BERITA YANG DISEDIAKAN:

<<<<

Maumere, Ekorantt.com – Kelompok Minat Centro John Paul II Ritapiret, Maumere, Flores, mengadakan diskusi bertajuk “Ekonomi Politik Migrasi Internasional di Flores” di Aula Seminari St. Petrus Ritapiret, Jumat, 25 Oktober 2019.
Diskusi yang dimoderasi oleh Frater Anchik Sabar, Calon Imam Keuskupan Ruteng, Mahasiswa Semester V STFK Ledalero ini menghadirkan Emilianus Yakob Sese Tolo (Emil), peneliti dan dosen di STFK Ledalero, sebagai pembicara utama.
Mengapa Migrasi Internasional?
Dengan menggunakan pendekatan marxis, Emil tertarik mengangkat tema tentang migrasi internasional di Flores karena setiap kali membaca berita di surat kabar, dia selalu temukan berita-berita tentang kekerasan majikan kepada pekerja, perdagangan organ tubuh manusia, dan kematian yang menimpa tenaga kerja.
Menurut data mutakhir, sepertiga dari total 200.000 migran NTT yang dikirim ke luar negeri setiap tahun berstatus migran ilegal.

>>>>

PERMINTAAN YANG DIBERIKAN 1:
Dalam berita tentang diskusi migrasi internasional di Flores, berapa bagian migran NTT yang dikirim ke luar negeri setiap tahun berstatus ilegal?
PERMINTAAN YANG DIBERIKAN 2:
Kutip berita tentang diskusi migrasi internasional di Flores, mulai dari kata-kata "Diskusi yang dimoderasi" sampai kata-kata "menimpa tenaga kerja.".
PERMINTAAN YANG DIBERIKAN 3:
Lanjutkan berita tentang diskusi migrasi internasional di Flores, mulai setelah kalimat terakhirnya.

MATERI YANG DISEDIAKAN:
<<<<

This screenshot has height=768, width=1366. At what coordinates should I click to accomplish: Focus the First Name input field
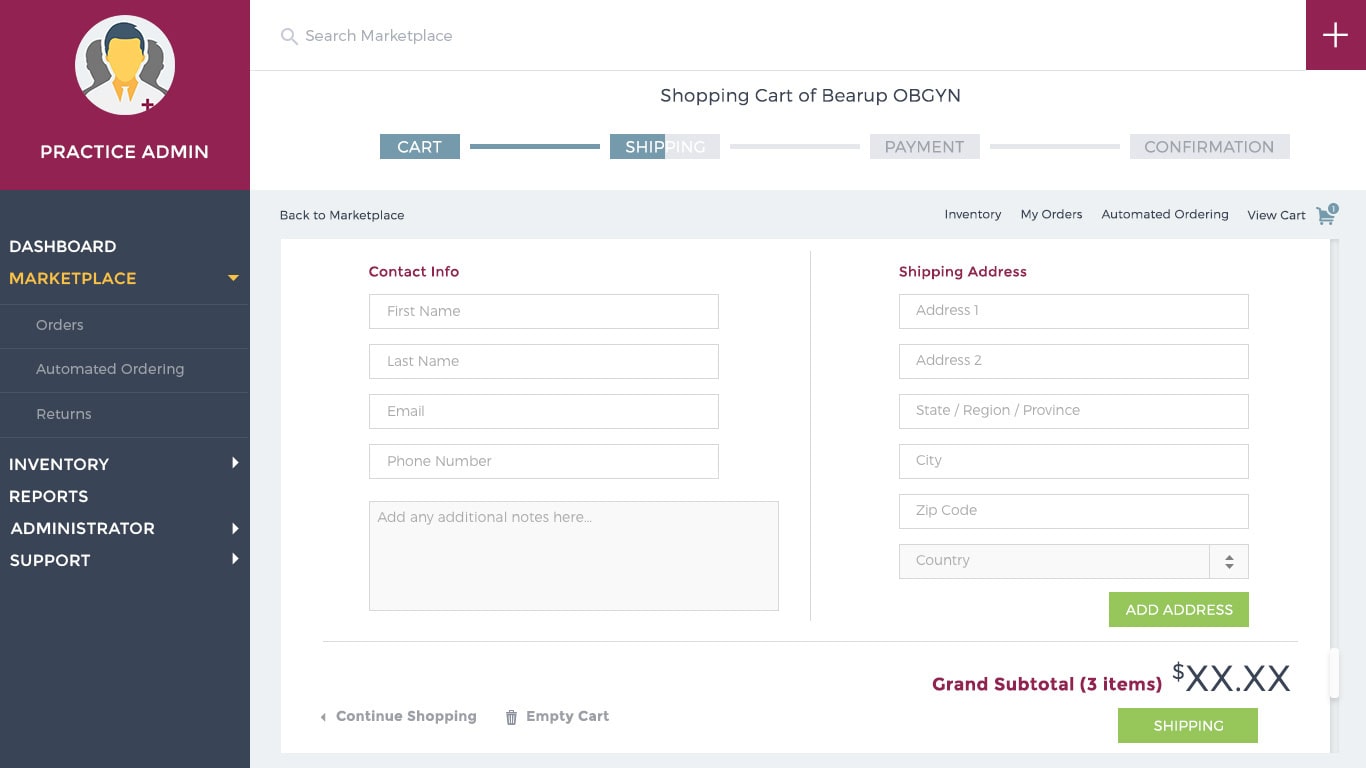click(x=543, y=311)
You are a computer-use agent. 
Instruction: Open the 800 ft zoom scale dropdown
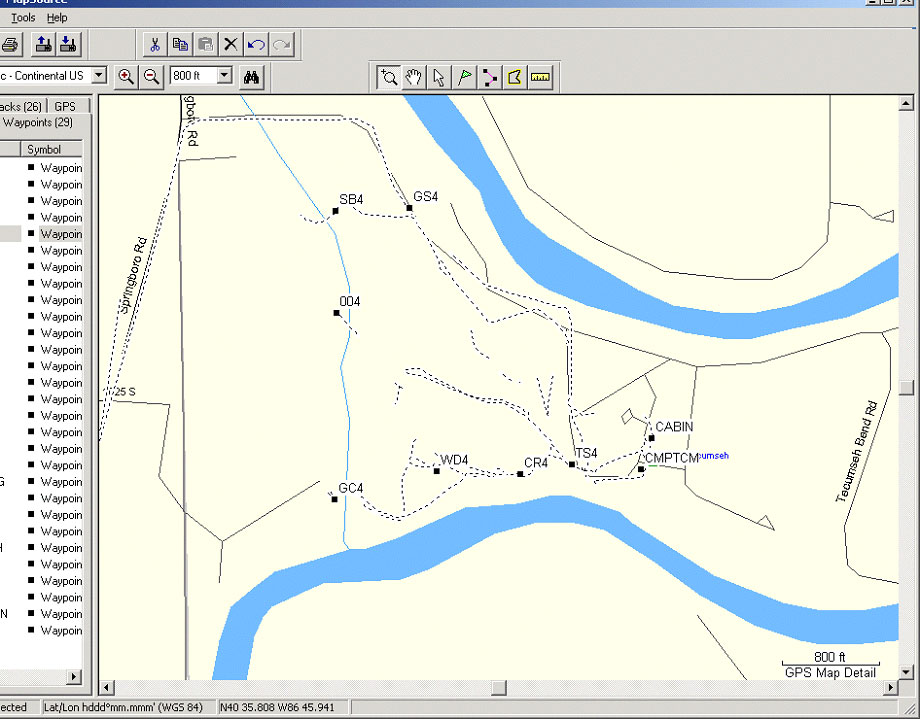point(224,76)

>>>>

KELUARAN 1:
Sepertiga dari total 200.000 migran NTT.

KELUARAN 2:
Diskusi yang dimoderasi oleh Frater Anchik Sabar, Calon Imam Keuskupan Ruteng, Mahasiswa Semester V STFK Ledalero ini menghadirkan Emilianus Yakob Sese Tolo (Emil), peneliti dan dosen di STFK Ledalero, sebagai pembicara utama.
Mengapa Migrasi Internasional?
Dengan menggunakan pendekatan marxis, Emil tertarik mengangkat tema tentang migrasi internasional di Flores karena setiap kali membaca berita di surat kabar, dia selalu temukan berita-berita tentang kekerasan majikan kepada pekerja, perdagangan organ tubuh manusia, dan kematian yang menimpa tenaga kerja.

KELUARAN 3:
Fakta ini telah mengundang perhatian para peneliti seperti A. T. Eki, R. Tirtosudarmo, dan G. Hugo untuk melakukan studi tentang persoalan migrasi di Flores Timur.
Berdasarkan studi-studi ini, mereka pada umumnya berkesimpulan bahwa orang Flores bermigrasi karena dua alasan utama, yakni pertama, pembangunan yang tidak merata dan kedua, perbedaan gaji antardaerah.
Akan tetapi, menurut Emil, dua alasan ini, yang merupakan bagian dari pendekatan dualistik dan neo-klasik dalam memahami migrasi internasional, tidak bisa menjelaskan proses dan mekanisme mengenai relasi produksi di dalam suatu masyarakat yang menyebabkan mereka mengambil keputusan bermigrasi.
“Atas dasar inilah, saya membuat penelitian dengan perspektif ekonomi politik Marxis, yang menyoroti aspek proses dan mekanisme yang berkaitan dengan relasi produksi yang mendorong seseorang untuk terlibat dalam migrasi internasional,” kata Emil.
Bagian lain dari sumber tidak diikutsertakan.